Dalam studi lebih lanjut, Farah dkk. menyelidiki hubungan antara gejala sebelum dan
sesudah perawatan dengan 1500mg beclomethasone setiap hari (atau setara) pada 49 pasien
asma, total 14 dari 49 kelebihan berat badan dan 15 dari 49 obesitas. Meskipun tidak ada
korelasi yang ditemukan pada awal, BMI yang lebih tinggi sangat berkorelasi dengan gejala
asma residual yang tetap ada meskipun pengobatan intensif dengan ICS dosis tinggi selama 3
bulan [Gambar. 4]. (dengan kata lain tidak ada perubahan juga) Temuan ini menunjukkan
bahwa faktor responsif dan tidak responsif kortikosteroid berkontribusi pada kontrol asma
yang lebih buruk yang umumnya diamati pada pasien obesitas. Yang terakhir mungkin
penting, terutama mengingat temuan terbaru dari Gibeon dkk. membandingkan karakteristik
klinis pasien obesitas (BMI ≥ 30) dan nonobese (BMI 18-25) dengan asma berat.
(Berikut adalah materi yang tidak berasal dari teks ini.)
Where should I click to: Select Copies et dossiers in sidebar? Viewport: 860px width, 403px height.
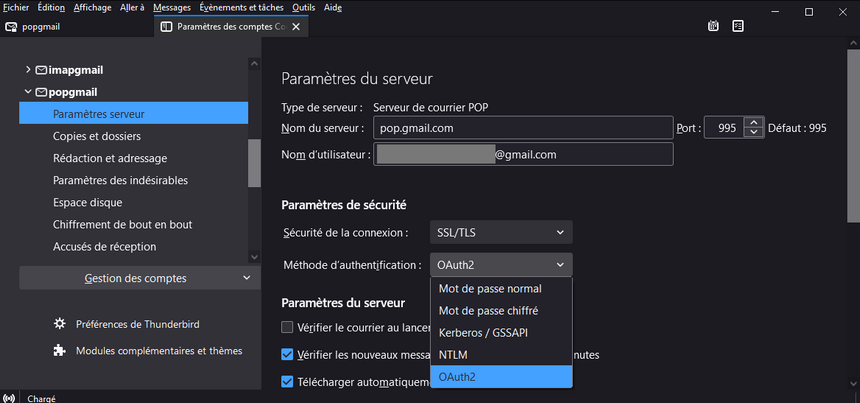[x=96, y=136]
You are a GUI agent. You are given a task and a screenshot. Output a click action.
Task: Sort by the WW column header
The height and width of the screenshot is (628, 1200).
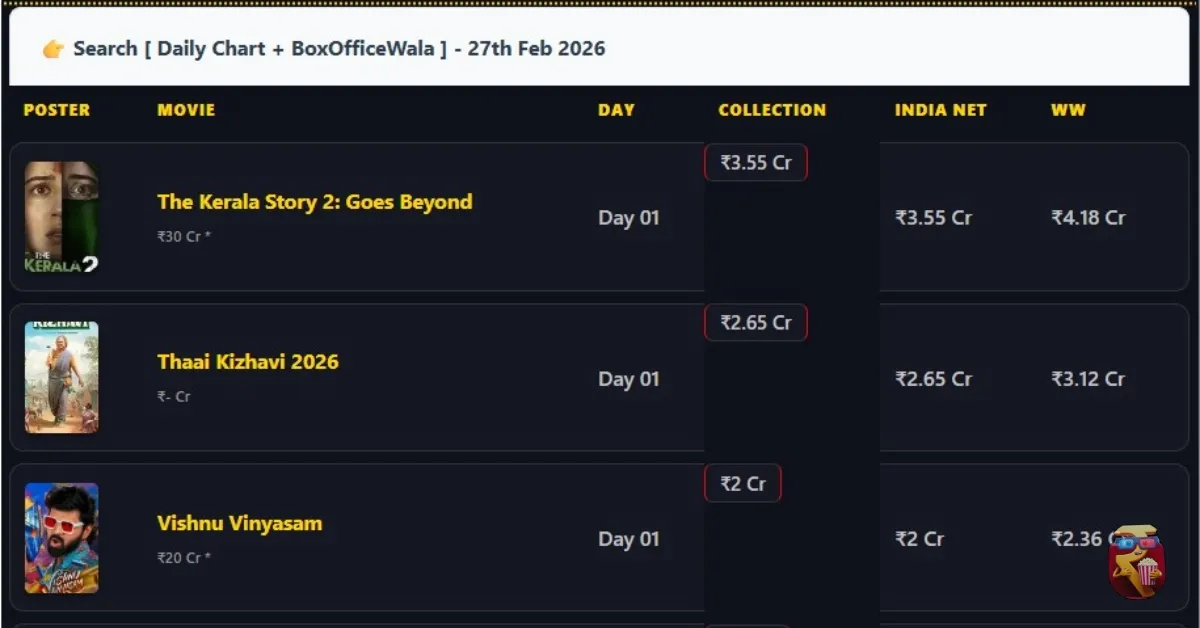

Meskipun
tingkat obstruksi aliran udara dan inflamasi sputum eosinofilik serupa, pasien asma obesitas
lebih sering menerima perawatan pemeliharaan dengan prednisolon oral dosis tinggi.
Pendekatan ini tidak mungkin memperbaiki faktor-faktor tidak responsif kortikosteroid yang
terkait dengan penurunan kontrol asma, tetapi dapat menyebabkan efek samping yang bisa
sangat parah, antara lain fakta bahwa hal itu mendorong resistensi insulin dan, akibatnya,
obesitas.
GAMBAR 4.Tidak ada korelasi antara skor ACQ dan BMI pada awal (koefisien korelasi
Spearman: 0,22, P=0,14). Namun, skor ACQ berkorelasi kuat dengan BMI setelah 3 bulan
perawatan intensif dengan kortikosteroid inhalasi dosis tinggi (koefisien korelasi Spearman:
0,58,P<0,001), menunjukkan bahwa obesitas berkontribusi penting terhadap komponen
12
gejala yang tidak responsif terhadap kortikosteroid pada pasien asma. ACQ, kuesioner
kontrol asma.
Penurunan berat badan yang dicapai dengan pembatasan kalori dan/atau olahraga telah
terbukti memperbaiki gejala asma dan fungsi paru. Scott dkk. menunjukkan bahwa bahkan
penurunan berat badan sederhana sebesar 5-10% meningkatkan kontrol asma seperti yang
tercermin dalam kuesioner asma kontrol. Meskipun penurunan berat badan yang lebih besar
tidak lebih meningkatkan kontrol asma, hal itu menyebabkan peningkatan fungsi paru-paru
lebih lanjut, terutama sehubungan dengan kapasitas residu fungsional dan nilai ERV. Dalam
studi oleh Scott dkk., pembatasan kalori lebih efektif dalam mengurangi berat badan daripada
olahraga saja.
Studi yang menyelidiki efek operasi bariatrik pada pasien asma dengan obesitas tidak
sehat secara konsisten melaporkan peningkatan kontrol asma. Dalam satu studi retrospektif,
257 pasien yang menggunakan obat asma ditindaklanjuti 1 tahun pasca operasi bariatrik. Di
antara 257 pasien ini, 13/28 tidak memerlukan kortikosteroid oral lagi untuk mengontrol
asma mereka, sedangkan penggunaan ICS secara keseluruhan menurun dari 50 menjadi 30%.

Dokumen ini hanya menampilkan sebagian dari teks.